**SOURCE RECORDS**
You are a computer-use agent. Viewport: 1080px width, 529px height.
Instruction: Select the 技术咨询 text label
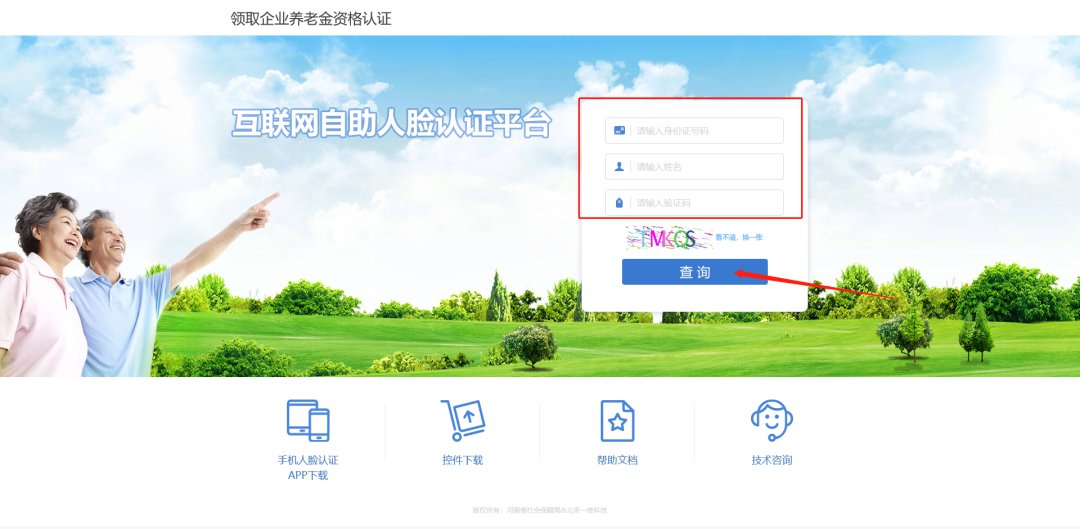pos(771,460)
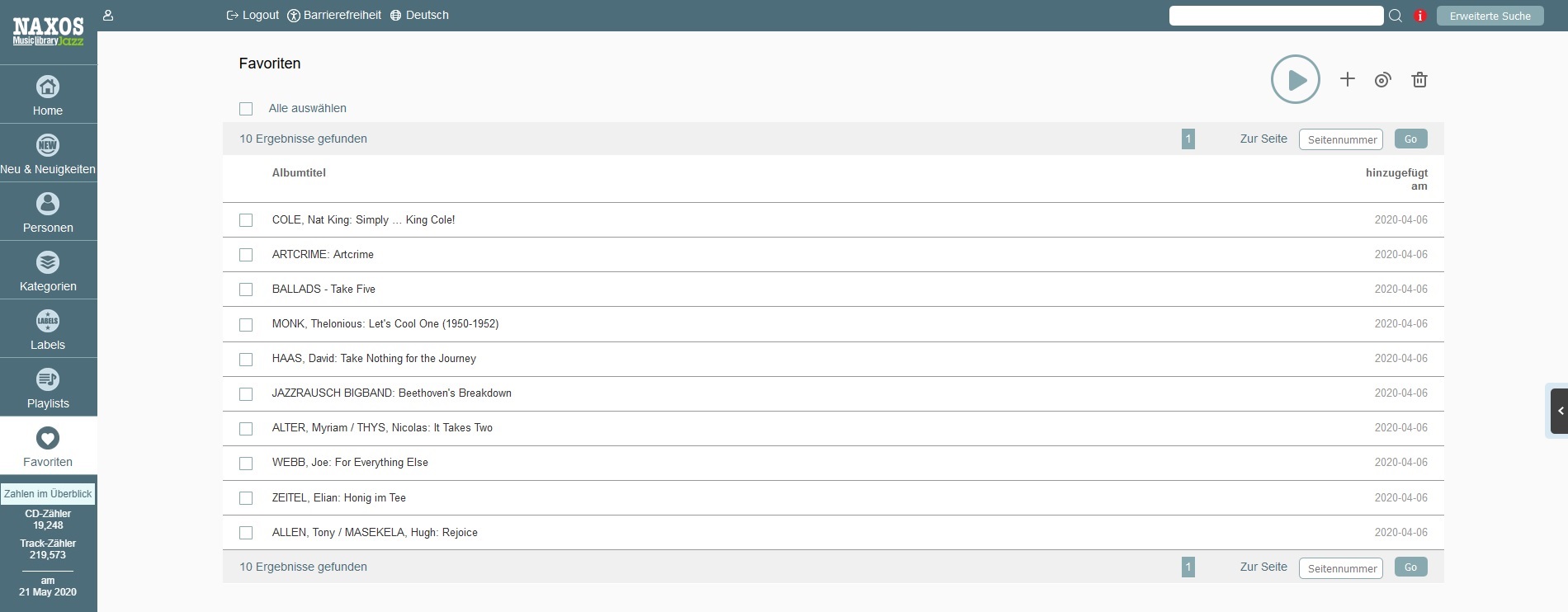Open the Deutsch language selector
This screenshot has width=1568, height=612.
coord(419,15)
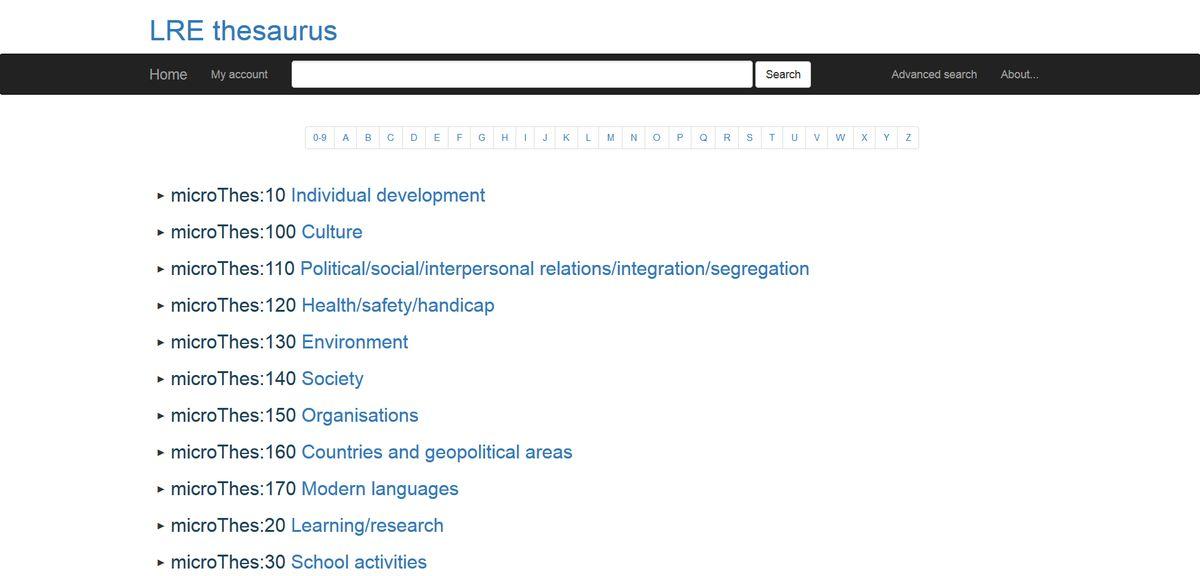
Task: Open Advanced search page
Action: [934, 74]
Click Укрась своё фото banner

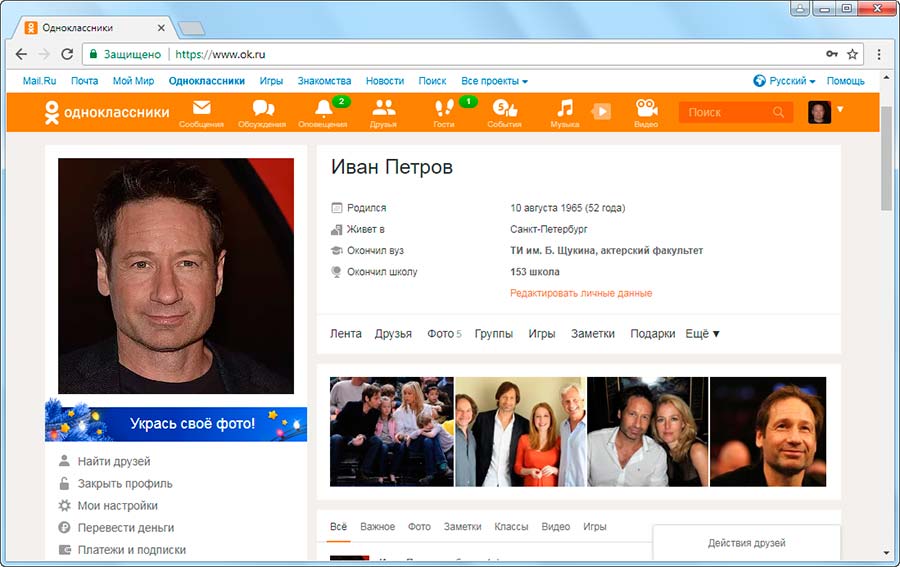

**ACTIVITY**
Now reproduce all of the entries precisely, with no pictures in the copy.

**RESULT OF THIS EXERCISE**
You are a computer-use agent. Viewport: 1080px width, 529px height.
Instruction: Select the 技术咨询 text label
pos(771,460)
Open the Deutsch language selector
This screenshot has width=1568, height=612.
coord(419,15)
Task: Open Advanced search page
Action: [934, 74]
Click Укрась своё фото banner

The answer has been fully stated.